DOCUMENT PASSAGE
Paul R. Berger was born in a midwest Big Ten town, but mostly grew up in Massachusetts, specifically Andover, where he also graduated from Phillips Academy. Prof. Berger received the B.S.E. degree in engineering physics in 1985, and the M.S.E. and Ph.D. degrees in electrical engineering in 1987 and 1990, respectively, all from the University of Michigan in the city of Ann Arbor. His Ph.D. dissertation, "Molecular Beam Epitaxy of Strained Heterostructures and their Application to Optoelectronic Devices," under Pallab K. Bhattacharya, studied molecular beam epitaxial (MBE) growth kinetics of strained III-V compound semiconductors using reflection high energy electron diffraction (RHEED), MBE selective area regrowth, and the application of these to monolithically integrated optoelectronics including guided-wave detectors/modulators and pin-MODFET photoreceivers.
From 1990 to 1992 he was employed as a postdoctorate, under Niloy Dutta, at Bell Laboratories, Murray Hill, NJ in the Optoelectronic Device Research Department. At Bell Laboratories, Prof. Berger continued his research on optoelectronic devices and optoelectronic integration including HBT-laser phototransmitters and p-i-n-MODFET photoreceiver arrays.
In 1992, Prof. Berger joined the University of Delaware as an Assistant Professor in Electrical Engineering. In 1997, he became an Associate Professor in the renamed Electrical and Computer Engineering Department. At Delaware, Prof. Berger worked on a variety of topics. One involved developing high gain-bandwidth product metal-semiconductor-metal (MSM) photodiodes in the InP-based material system. These photo-sensitive elements could be used as building blocks for OEIC photoreceivers. Prof. Berger also explored the SiGeCSn Group IV material system for novel electronic and optoelectronic devices. The SiGeCSn alloy system allows both tensile and compressive strained layers to be grown about the lattice matching condition to Si substrates. This will allow true "bandgap engineering" for the Si microelectronics industry. Another project, in conjuction with Chemistry (Theopold) investigated CVD growth of III-V compounds with novel less-toxic organometallic precursors focusing primarily upon GaN and AlN compounds.
In 1999, Prof. Berger took a sabbatical leave while working first at the Max-Planck Institute for Polymer Research, Mainz, Germany while supported by Prof. Dr. Gerhard Wegner and then moving on to Cambridge Display Technology, Ltd., Cambridge, United Kingdom.
In the Summer of 2000, Prof. Berger joined The Ohio State University as an Associate Professor in Electrical Engineering in the Solid State Electronics and Photonics Area. In the Fall of 2001, Prof. Berger was extended a Courtesy Appointment in the OSU Physics Department. In 2003, Prof. Berger was promoted to Full Professor in Electrical and Computer Engineering.

ASSIGNMENT 1
Write out the passage of the Paul R. Berger biography between "In the Summer" and "and Computer Engineering.", inclusive.
ASSIGNMENT 2
Continue the biography of Paul R. Berger from the point where it stops.
The records that come next have no connection to the biography of Paul R. Berger.

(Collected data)
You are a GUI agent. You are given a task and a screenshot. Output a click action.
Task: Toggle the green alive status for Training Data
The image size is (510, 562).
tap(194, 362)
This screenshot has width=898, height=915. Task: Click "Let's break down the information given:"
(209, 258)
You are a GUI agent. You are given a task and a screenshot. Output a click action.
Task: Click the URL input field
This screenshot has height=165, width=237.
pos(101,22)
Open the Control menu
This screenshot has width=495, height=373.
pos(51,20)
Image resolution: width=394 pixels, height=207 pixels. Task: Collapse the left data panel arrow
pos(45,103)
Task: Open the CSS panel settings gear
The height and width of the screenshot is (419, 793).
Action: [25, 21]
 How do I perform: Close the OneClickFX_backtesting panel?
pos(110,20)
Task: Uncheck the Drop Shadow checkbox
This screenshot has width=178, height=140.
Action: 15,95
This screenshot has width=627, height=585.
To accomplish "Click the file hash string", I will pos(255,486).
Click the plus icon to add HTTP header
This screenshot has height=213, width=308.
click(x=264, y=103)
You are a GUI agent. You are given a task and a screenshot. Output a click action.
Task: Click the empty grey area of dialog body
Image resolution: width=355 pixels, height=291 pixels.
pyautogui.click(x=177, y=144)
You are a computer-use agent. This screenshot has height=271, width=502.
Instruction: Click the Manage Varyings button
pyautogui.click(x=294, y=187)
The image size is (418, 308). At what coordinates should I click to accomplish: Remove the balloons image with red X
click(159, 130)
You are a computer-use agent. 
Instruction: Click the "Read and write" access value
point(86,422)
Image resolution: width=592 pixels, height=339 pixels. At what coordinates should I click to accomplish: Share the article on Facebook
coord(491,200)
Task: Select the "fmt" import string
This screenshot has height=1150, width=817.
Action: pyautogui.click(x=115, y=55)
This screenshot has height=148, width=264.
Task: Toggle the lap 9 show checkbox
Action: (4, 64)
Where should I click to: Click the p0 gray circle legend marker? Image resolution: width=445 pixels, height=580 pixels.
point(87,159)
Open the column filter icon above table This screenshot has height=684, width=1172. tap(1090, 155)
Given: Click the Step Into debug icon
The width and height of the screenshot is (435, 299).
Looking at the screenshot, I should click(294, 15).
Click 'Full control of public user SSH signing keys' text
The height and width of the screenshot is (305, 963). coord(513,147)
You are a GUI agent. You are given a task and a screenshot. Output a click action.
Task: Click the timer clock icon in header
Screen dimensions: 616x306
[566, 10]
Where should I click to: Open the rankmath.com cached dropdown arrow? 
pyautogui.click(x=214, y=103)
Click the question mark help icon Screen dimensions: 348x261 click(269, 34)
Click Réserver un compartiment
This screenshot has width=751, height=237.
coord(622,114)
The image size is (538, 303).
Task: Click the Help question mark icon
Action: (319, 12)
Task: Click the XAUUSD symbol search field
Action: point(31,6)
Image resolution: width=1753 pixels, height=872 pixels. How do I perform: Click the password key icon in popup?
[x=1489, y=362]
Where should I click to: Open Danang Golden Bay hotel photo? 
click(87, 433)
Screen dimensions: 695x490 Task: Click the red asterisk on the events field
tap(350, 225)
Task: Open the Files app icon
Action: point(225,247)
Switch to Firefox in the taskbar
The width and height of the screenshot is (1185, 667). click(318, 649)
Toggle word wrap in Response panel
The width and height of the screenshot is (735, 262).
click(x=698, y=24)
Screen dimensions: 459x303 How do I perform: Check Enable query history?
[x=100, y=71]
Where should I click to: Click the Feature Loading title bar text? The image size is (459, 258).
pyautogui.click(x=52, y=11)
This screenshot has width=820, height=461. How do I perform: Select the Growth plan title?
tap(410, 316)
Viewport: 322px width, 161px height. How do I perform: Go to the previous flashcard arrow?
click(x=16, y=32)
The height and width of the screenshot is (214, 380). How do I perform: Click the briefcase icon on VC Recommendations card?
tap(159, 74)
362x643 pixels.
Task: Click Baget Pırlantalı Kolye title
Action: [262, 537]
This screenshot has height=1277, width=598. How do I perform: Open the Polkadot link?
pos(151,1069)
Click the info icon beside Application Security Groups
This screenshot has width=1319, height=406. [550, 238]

EXERCISE OUTPUT 1
In the Summer of 2000, Prof. Berger joined The Ohio State University as an Associate Professor in Electrical Engineering in the Solid State Electronics and Photonics Area. In the Fall of 2001, Prof. Berger was extended a Courtesy Appointment in the OSU Physics Department. In 2003, Prof. Berger was promoted to Full Professor in Electrical and Computer Engineering.

EXERCISE OUTPUT 2
Prof. Berger is now co-Director of the Department's 4000 sq. foot micro-fabrication cleanroom facility and has sparked a re-birth and significant growth of the current facility. A key facet of this expansion is Berger's role as Director of the Center for Nano-Fabrication that is a State of Ohio resource offering electron beam lithography (EBL) services and equipment to the scientific community. The Leica EBPG 5000+ EBL system is a multi-million dollar investment by the Ohio Board of Regents. Prof. Berger is also a key member of the Ohio State Polymer Consortium and organized the first annual meeting.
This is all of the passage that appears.